Years later, in the course of my service to humanity, I found I was actually quite good at dealing with New Yorkers, somewhat to my chagrin, a bittersweet understanding, something I should have realized long before. Initially abrasive, testy, demanding, appearing not to be easily satisfied, qualifying their orders by how things should be done exactly, they would inevitably turn out to be fun, joyful and friendly and even solicitous. And this pleased my passive love for them, as if I'd been waiting for them gently. Maybe it was that they were discovering that someone they perfectly expected to be a rube and a bumpkin largely incompetent and ignorant of the finer details of life turned out to be a pleasant not completely uncultured fellow, capable of conversation and humor. But it was always as if these qualities were reasonably well hidden upon their entrance and the initial encounter and the 'here's the way I want it and what can you do about it.'

But the realization, an ongoing one I would have repeatedly over the years as a quiet polite barman, would always, as I say, have an amount of sadness, for the life I did not take, the route I didn't follow, the talents I did not develop in that place so appropriate for them, the musicality, the literary, the conversational. And the girl I'd fallen in love with, well, my talents would always be latent, too shy and undiscovered, largely out of my own initial youthful hick quality that then seemed to settle in on me like a patina I could not shake, as if, like Lincoln, I would always wear ill fitting clothes and have a 'Mr. Cheerman' sort of twang in my lips, which then had become a sort of twenty five year prison sentence and a blight upon the real career I should have had had it not been for certain things and depressions.

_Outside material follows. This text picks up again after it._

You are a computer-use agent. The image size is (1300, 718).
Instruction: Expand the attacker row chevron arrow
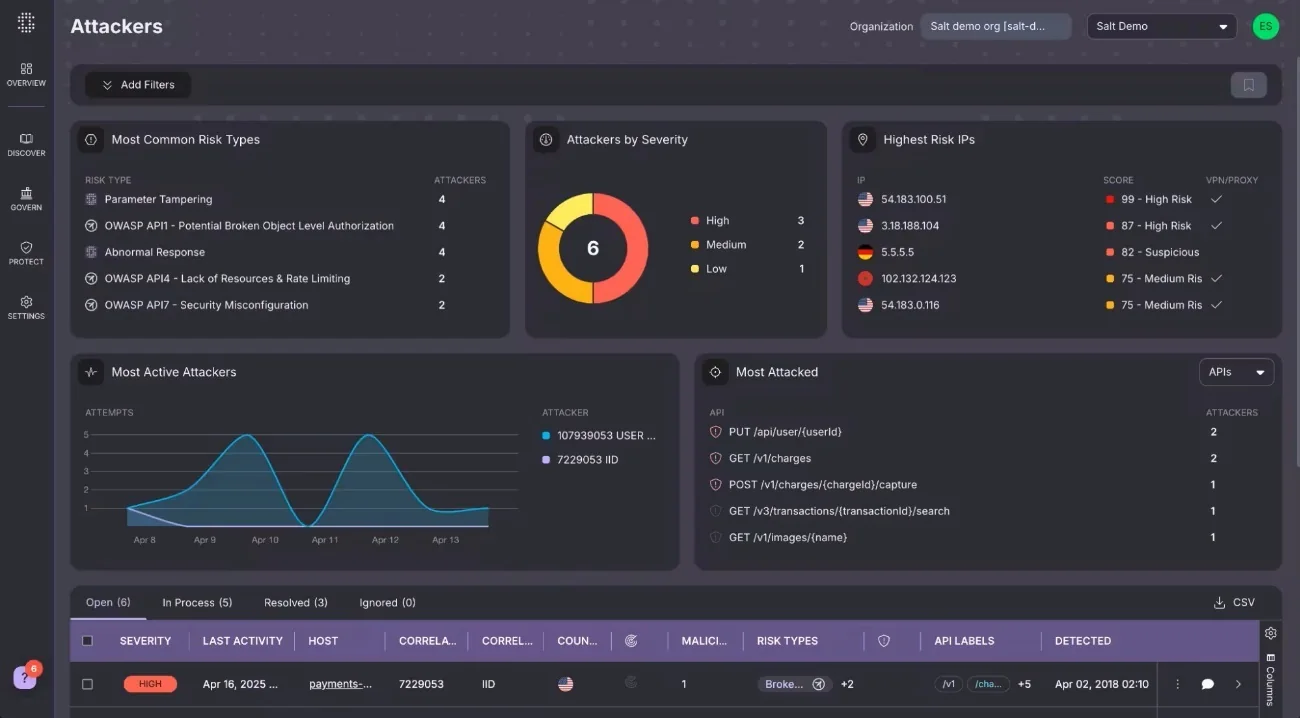pos(1238,684)
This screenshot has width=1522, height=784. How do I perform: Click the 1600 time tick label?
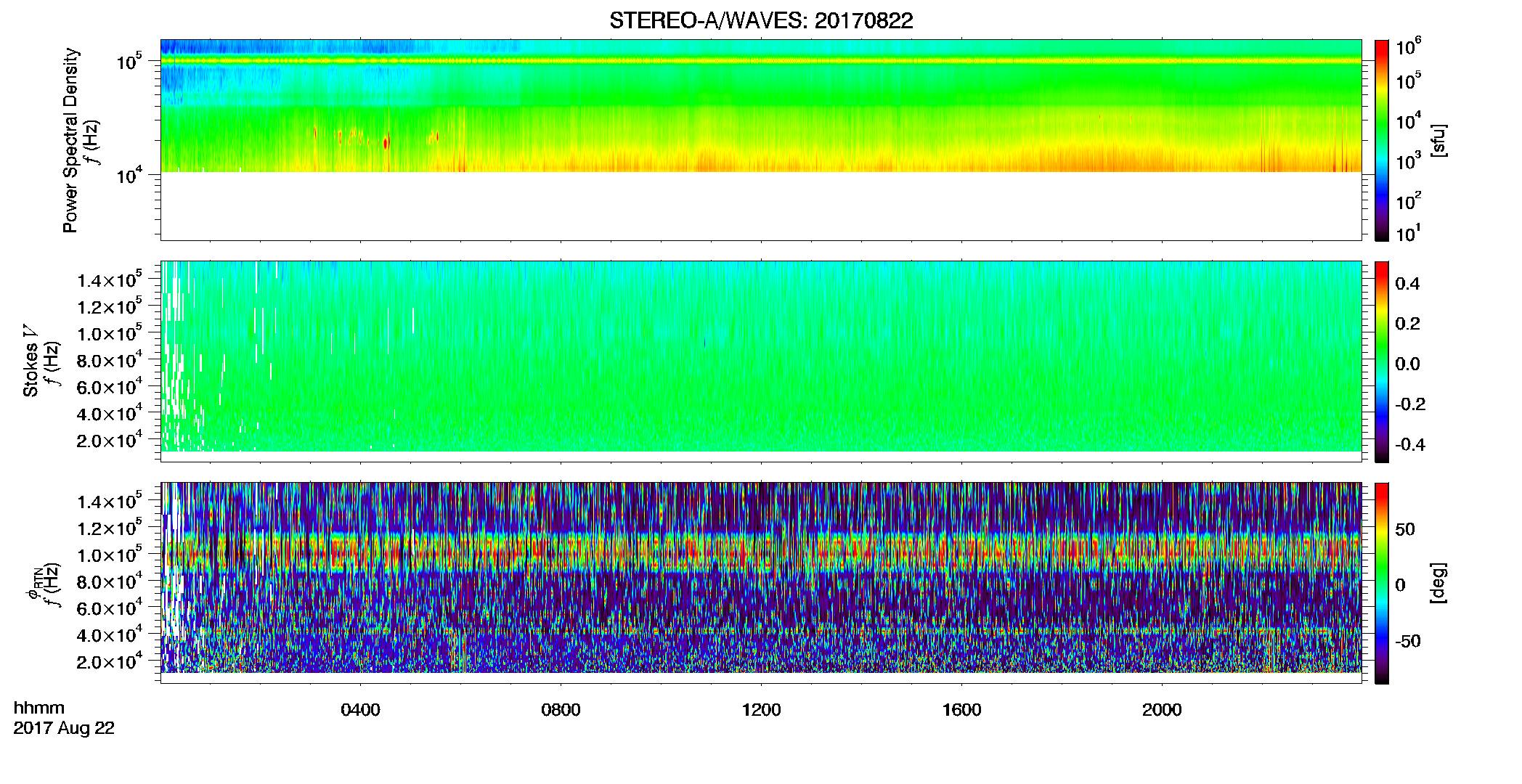point(961,710)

My deep simple love of New Yorkers, experienced on gut level, would then remind me of the parable, if it is a parable, of the shepherd father's happiness at recovering the one lost sheep that has strayed from the flock. It was as if the sheep had leveled all sorts of presumptions about the father and made accusations of him and even scorned him quite terribly even though it was all rooted in innocence, but then realized all the shepherd father was actually about, so that all could rejoice.